Al sanar sus heridas le fue otorgada la Cruz de Hierro y la Medalla del Frente Oriental. En alusión a los fríos inviernos rusos, a esta última condecoración la llamaban «orden de la carne congelada».
Estas y muchas otras anécdotas me narró en los escasos tres años que lo conocí en su casa y bien cuidado vivero de Valencia. Únicamente hablaba sin que uno tomara notas o usara grabadora. Su gran recuerdo de los combates fue junto al mayor Karl von Sievers, pues durante el escape de la emboscada Kamenets-Podolsky estuvieron completamente rodeados. La estrategia del mayor, de marzo y abril de 1943, logró reconectarlos con el frente alemán sin bajas notables y salvar a gran parte de la unidad. En la noche del 9 de abril, luego de alcanzar a las fuerzas amigas, ocurrió entre la somnolencia un ataque de aviones rusos Il-2. Estos bombarderos mataron a von Sievers y esta escena la debió observar con horror Dieter. Este pequeño venezolano participó también en la batalla más grande de tanques, la famosa Kursk, en la localidad ucraniana de Tomarovka, en julio de 1943.

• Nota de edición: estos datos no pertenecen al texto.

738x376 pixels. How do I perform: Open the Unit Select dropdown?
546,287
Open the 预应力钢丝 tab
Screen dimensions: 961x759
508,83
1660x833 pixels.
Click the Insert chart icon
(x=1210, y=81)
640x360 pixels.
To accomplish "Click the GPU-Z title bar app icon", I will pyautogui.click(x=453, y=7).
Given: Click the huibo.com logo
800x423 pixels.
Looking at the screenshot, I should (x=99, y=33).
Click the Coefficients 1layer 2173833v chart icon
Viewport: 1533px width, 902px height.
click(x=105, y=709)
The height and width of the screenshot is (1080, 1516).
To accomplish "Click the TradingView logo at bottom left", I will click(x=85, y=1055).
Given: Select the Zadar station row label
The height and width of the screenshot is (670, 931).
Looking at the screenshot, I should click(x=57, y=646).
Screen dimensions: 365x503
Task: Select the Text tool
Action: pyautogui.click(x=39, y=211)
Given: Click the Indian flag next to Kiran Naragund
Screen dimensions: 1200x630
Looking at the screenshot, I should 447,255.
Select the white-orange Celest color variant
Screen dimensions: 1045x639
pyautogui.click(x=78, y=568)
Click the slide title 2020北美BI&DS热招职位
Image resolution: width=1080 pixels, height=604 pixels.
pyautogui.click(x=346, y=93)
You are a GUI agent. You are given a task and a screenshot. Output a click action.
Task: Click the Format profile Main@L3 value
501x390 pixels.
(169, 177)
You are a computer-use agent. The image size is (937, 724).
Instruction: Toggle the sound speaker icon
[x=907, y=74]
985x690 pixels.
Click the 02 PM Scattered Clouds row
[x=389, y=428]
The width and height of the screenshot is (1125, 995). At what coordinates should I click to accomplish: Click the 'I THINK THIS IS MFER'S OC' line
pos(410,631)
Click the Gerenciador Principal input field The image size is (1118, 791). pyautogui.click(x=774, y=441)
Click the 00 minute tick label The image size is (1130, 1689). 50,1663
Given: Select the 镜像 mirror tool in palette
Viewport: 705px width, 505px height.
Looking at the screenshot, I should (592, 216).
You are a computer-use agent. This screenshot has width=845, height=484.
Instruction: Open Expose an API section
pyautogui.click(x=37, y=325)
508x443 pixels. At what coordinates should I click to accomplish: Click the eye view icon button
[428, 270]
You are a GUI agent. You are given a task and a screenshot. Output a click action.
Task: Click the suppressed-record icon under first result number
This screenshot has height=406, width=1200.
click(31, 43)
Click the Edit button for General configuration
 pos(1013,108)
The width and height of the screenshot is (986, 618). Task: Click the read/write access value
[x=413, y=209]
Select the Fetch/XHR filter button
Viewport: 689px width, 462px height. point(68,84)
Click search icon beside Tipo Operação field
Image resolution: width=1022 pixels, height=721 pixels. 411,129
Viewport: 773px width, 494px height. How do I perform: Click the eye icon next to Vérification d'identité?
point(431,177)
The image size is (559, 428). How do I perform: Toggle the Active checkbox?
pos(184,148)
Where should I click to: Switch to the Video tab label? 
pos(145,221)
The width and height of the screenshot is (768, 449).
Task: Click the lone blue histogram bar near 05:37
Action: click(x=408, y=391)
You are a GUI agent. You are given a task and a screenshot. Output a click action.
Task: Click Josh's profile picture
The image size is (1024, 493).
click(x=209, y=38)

Regresó como pudo hasta la derrotada Alemania en la primavera de 1945 y un asistente de Patton, a quien se rindieron, logró orientarlo para que regresara a Venezuela, ya que no era un criminal de guerra sino otro valiente soldado. En su país natal se casó con otra venezolana alemana que conoció al final del conflicto y tuvieron cuatro hijos. Siempre decía no creer que el hombre aprendiera la lección sobre la guerra aunque esta fuese la peor manera de resolver diferencias.